Helping in research to extract OCR data from WWII records

Someone asked: “I am working on a research project that deals with American military casualties during WWII. Specifically, I am attempting to construct a count of casualties for each service at the county level. There are two sources of data here, each presenting their own challenges. 1. Army and Air Force data.  2. Navy and Marine Core data.”

Full question is here: http://datascience.stackexchange.com/questions/5047/ocr-text-recognition-and-recovery-problem/5078#5078

Source 1 Sample Image | Source 2 Sample Image

The answer to both data sets is an OCR application with some post-processing, but a more specialized program than a generic low-quality or an open source OCR. Essentially the harder the problem, the more capable and advanced tools need to be used to solve it.

There will be two major stages in this task: generating the data (image to text, i.e. OCR), and processing the data (doing the actual count).
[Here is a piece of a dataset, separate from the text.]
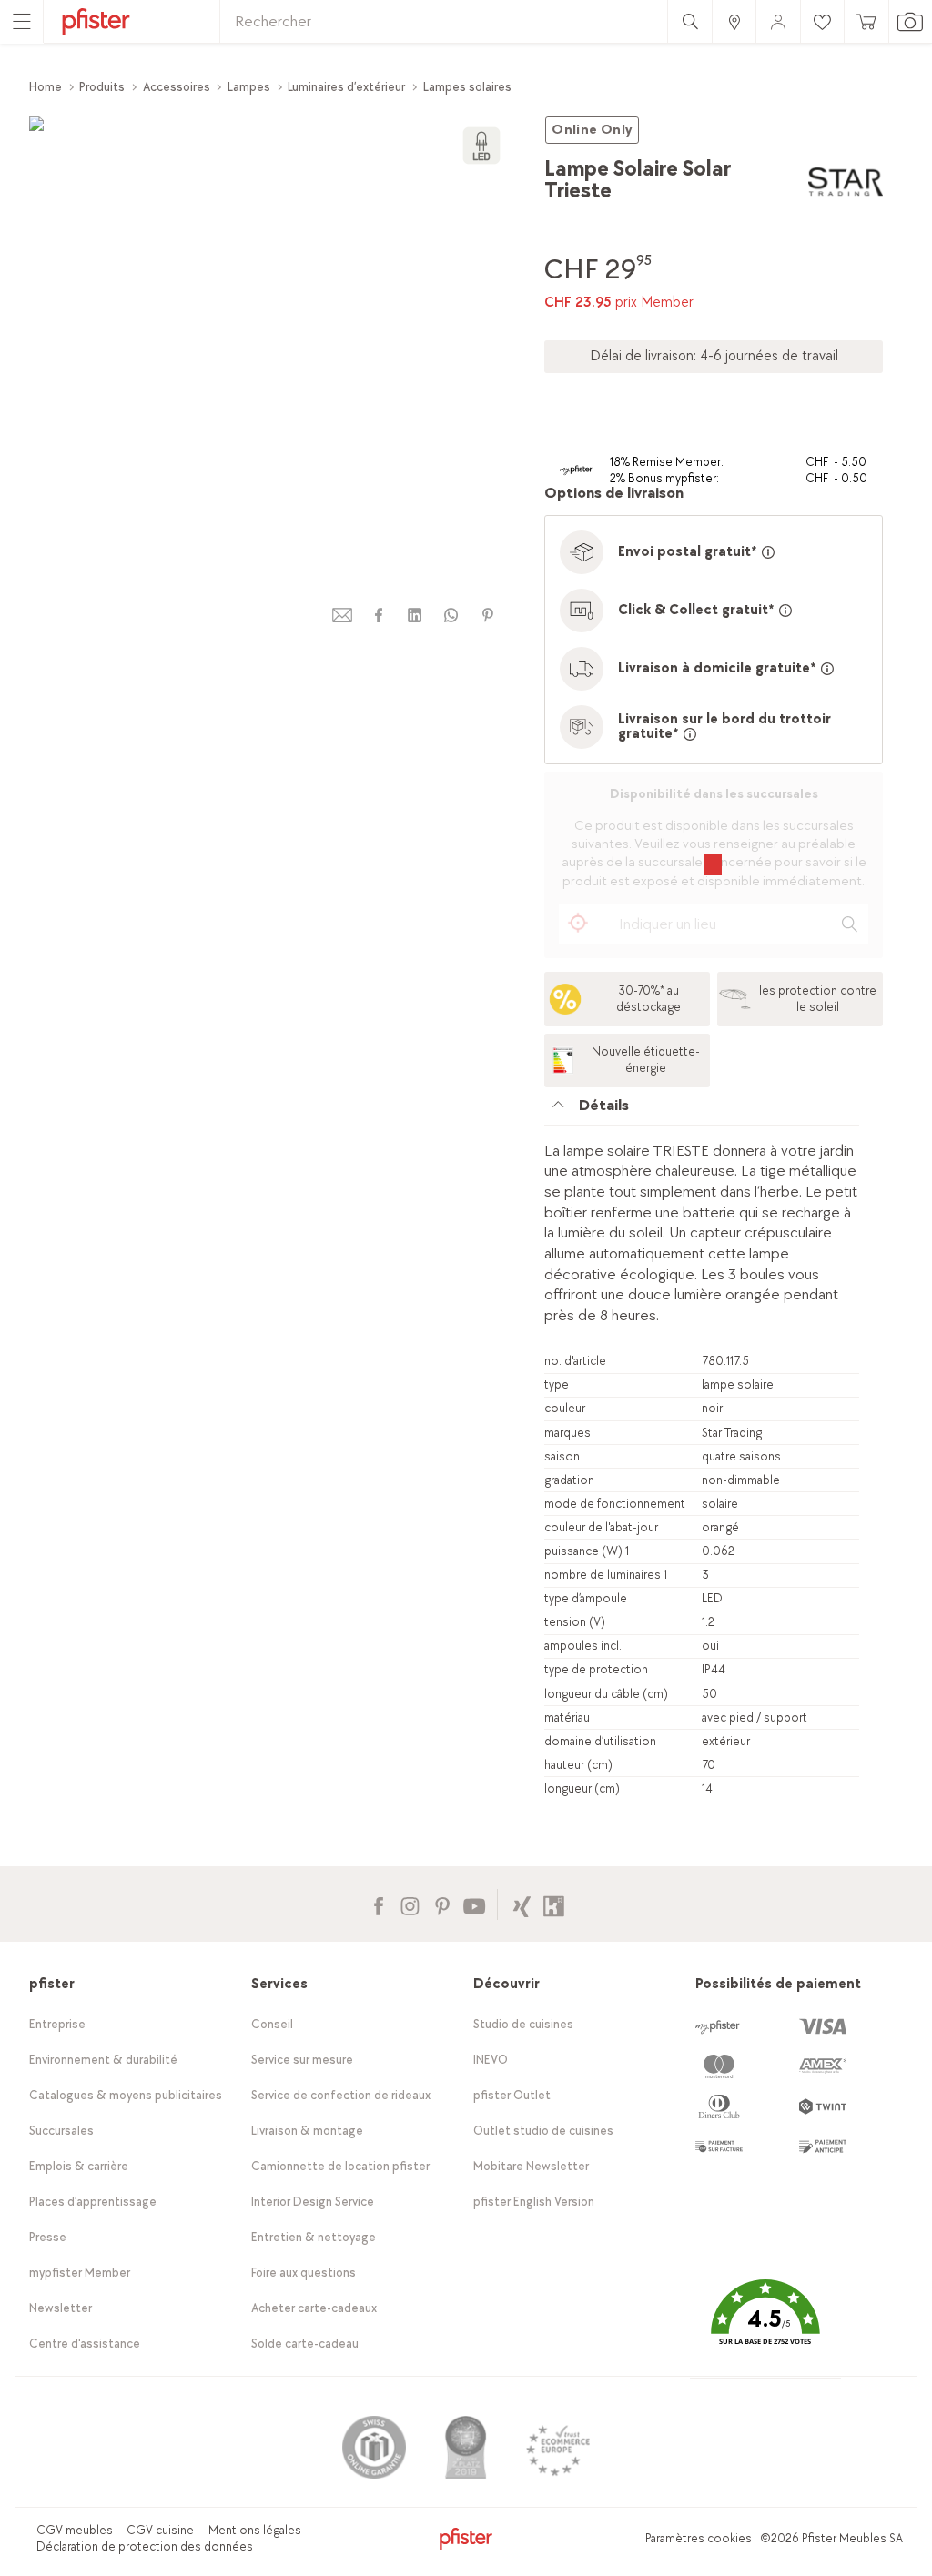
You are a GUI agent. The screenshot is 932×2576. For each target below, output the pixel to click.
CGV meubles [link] (74, 2530)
Look at them separately in order to select the best method for each stage.

The main challenges in these images and OCR are:

a) images have low resolution. For example the # 1 image has resolution of about 72 dpi. Suggested resolution for such text quality is to scan at 300 to 400 dpi, but it is clear that re-scanning or controlling scan resolution is not applicable now. That’s why one option is to clean and increase the size using image pre-processing tools. This is what the original #1 image snippet looks like after adaptive binarization and zoomed at 300%. It is clear that each character has too few pixels and characters can be easily misread.

ocr-it_api_cloud_sdk_document_conversion_snippet1

 

b) GIF format in #1 is not supported by many OCR applications. Images need to be batch-converted to a different format, such as PNG or TIF.

c) in these scans the backgrounds and bleed-through (shadow from the text on the other side of the paper) is visible. Good binarization needs to be used to remove background and bleed-through, but not remove vital parts of actual characters.

After implementing specific pre-processing solutions for the items listed above, and then using a high quality OCR system, such as www.ocr-it.com API, highest possible results can be achieved.  Result is far from perfect, but it is as high accuracy as it could be achieved with a modern OCR engine on these images.

ocr-it_api_cloud_sdk_document_conversion_ocr-recognition-result

 

Luckily for this project, the data needs to be counted, so the second stage has all necessary data for reliable data post-processing analysis. Contrary to other basic OCR engines, the OCR provided by www.ocr-it.com API is returns formatted text layout, including preserving line breaks and overall format structure.

A simple algorithm can be run to count the number of lines, resulting in the necessary for the research count.

The above documents a two-stage approach: getting best possible OCR result, and using an applicable method to process data for the required task

Bat wait, there is more…

There is a second method to use an even more specialized OCR application called FlexiCapture with FlexiLayout technology.  This powerful and intelligent data capture technology has built-in high-accuracy OCR, and it has a powerful rules and data analytics engine to perform very specialized user-defined chains of actions and tasks.

The implementation of this method using FlexiCapture with FlexiLayout takes the following logical steps.

First, full page OCR is performed and all objects are extracted, including characters, noise, black horizontal and vertical lines, white gaps, and objects (which could be pictures, logos, handwriting, etc.).  This produces objects upon which we can apply our search criteria.

For this task, the following constraints have been applied to the post-OCR data analysis and search criteria: separate image into three vertical columns and run the following logic per column, use line-start as individual count, skip header/footer/indented lines (county names), assume each name to have at least three characters, find recursively every name starting from top to bottom in every column, exclude previously found lines.

While the above logic sounds complex to setup, and there are a few other assumptions that that had to be specified, the actual setup takes just a few minutes and requires minimal work through user interface (UI) environment.  No coding pr programming is necessary.   The following search elements and criteria have been created.

ocr-it_api_cloud_sdk_document_conversion_flexicapture-flexilayout-data-capture-logic

RepeatingGroup consisting of a CharacterString search object.

This setup produces the following search result for the first column of data:

ocr-it_api_cloud_sdk_document_conversion_flexicapture-flexilayout-data-capture-analysis-result

As the last step, FlexiCapture is instructed to return the number of total found elements that fit our search criteria, effectively producing the necessary data for the research task.

There are other logic alternatives that can be setup in FlexiCapture, such as finding the number of white spaces between lines, or searching for the fixed-length fixed-placement 3-letter combinations at the end of every column.

In conclusion, there are several options (which is always nice) how this task can be achieved with relative ease and high quality, but the success depends on the quality of tools used and necessary knowledge how to use them.